Ayer, en un comunicado remitido a los medios, la Casa Blanca desmintió que tanto republicanos como demócratas hayan alcanzado un acuerdo en torno a la Asistencia para el Ajuste del Comercio (TAA, en inglés), tal como lo había afirmado el presidente Juan Manuel Santos el sábado pasado.
Este plan, con el que Washington busca ayudar a los trabajadores afectados por su política comercial, se ha convertido en el corazón de la disputa bipartidista de cara a las presidenciales de 2012, pues los demócratas se han negado a discutir la aprobación de los TLC firmados con Panamá, Corea del Sur y Colombia si los republicanos modifican su contenido.

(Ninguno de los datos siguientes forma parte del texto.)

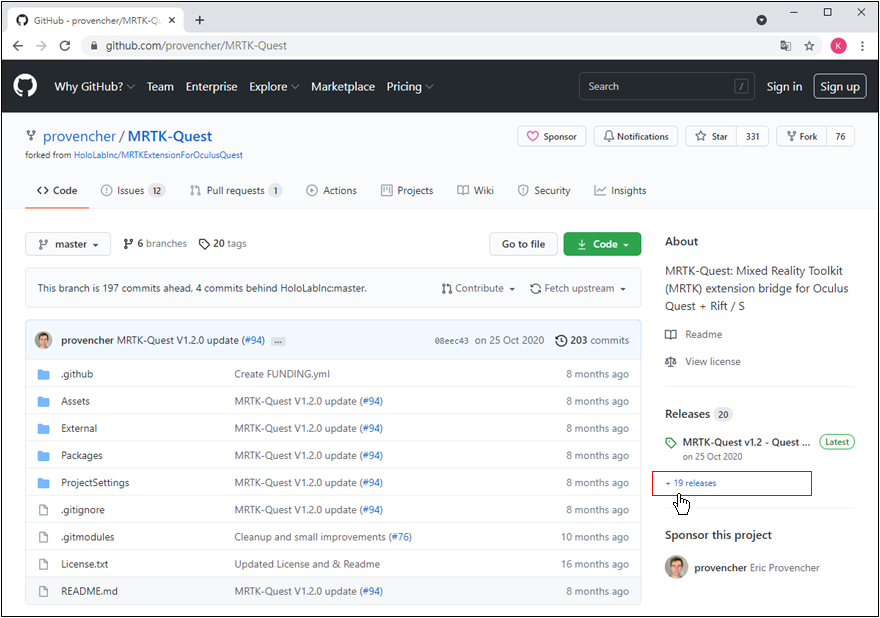Open the Assets folder
The width and height of the screenshot is (880, 618).
(75, 401)
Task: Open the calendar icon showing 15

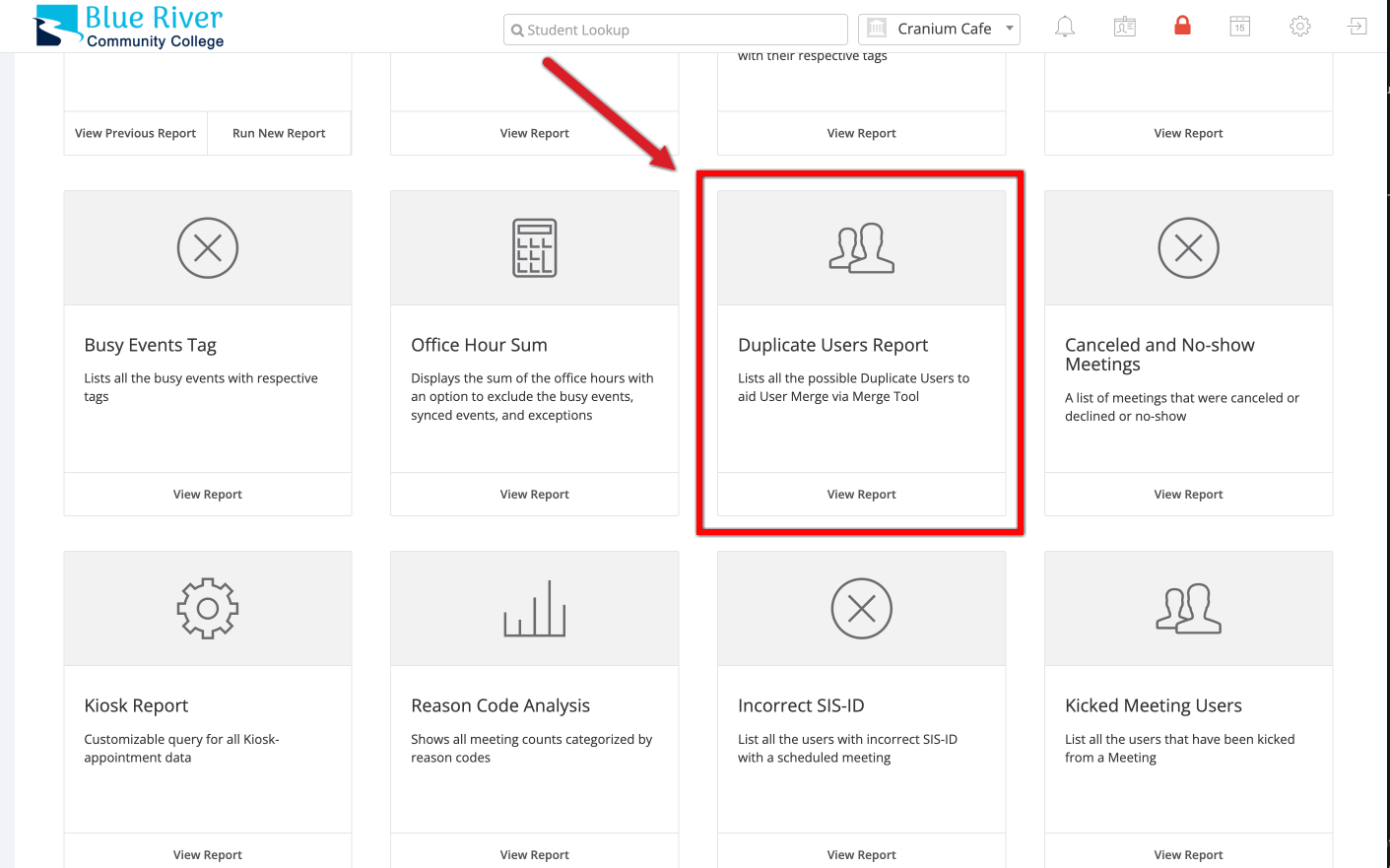Action: (1239, 27)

El origen de este malentendido se encuentra en la Embajada de Colombia en Washington. El embajador Gabriel Silva le comunicó a Santos que el acuerdo destrabaría el TLC y lo dejaría ad portas de su aprobación en la Cámara de Representantes estadounidense. Esta visión fue compartida por el mandatario durante su jornada sabatina de Acuerdos para la Prosperidad, donde se mostró complacido por la buena nueva.
Sin embargo, el baldado de agua fría para el Palacio de Nariño llegó ayer con una declaración. “Seguimos trabajando fuertemente con los líderes del Senado y la Cámara para llegar a un acuerdo sobre el TAA”, afirmó un portavoz de la Casa Blanca a la prensa.
La prensa estadounidense señaló, con base en las afirmaciones de fuentes cercanas al proceso legislativo, que las diferencias alrededor del TAA no son tan profundas como antes y que, incluso, podría llegarse a un consenso “en cuestión de días”.
“Lo que este episodio deja ver es que las fuentes de la Embajada colombiana son contradictorias, porque el lobby colombiano contra el TLC sigue siendo muy fuerte en el Congreso estadounidense”, afirma Enrique Serrano, internacionalista y catedrático de la Universidad del Rosario, quien, no obstante, cree que el impasse puede surtir efecto: “Es un revés, sin duda, pero puede convertirse en factor de presión para materializar las buenas intenciones que ha expresado la Casa Blanca hacia el TLC con Colombia”.
A fin de cuentas, el TLC sigue siendo importante para Washington; según la Comisión de Comercio Internacional, su PIB se incrementaría en US$2.500 millones con la aprobación.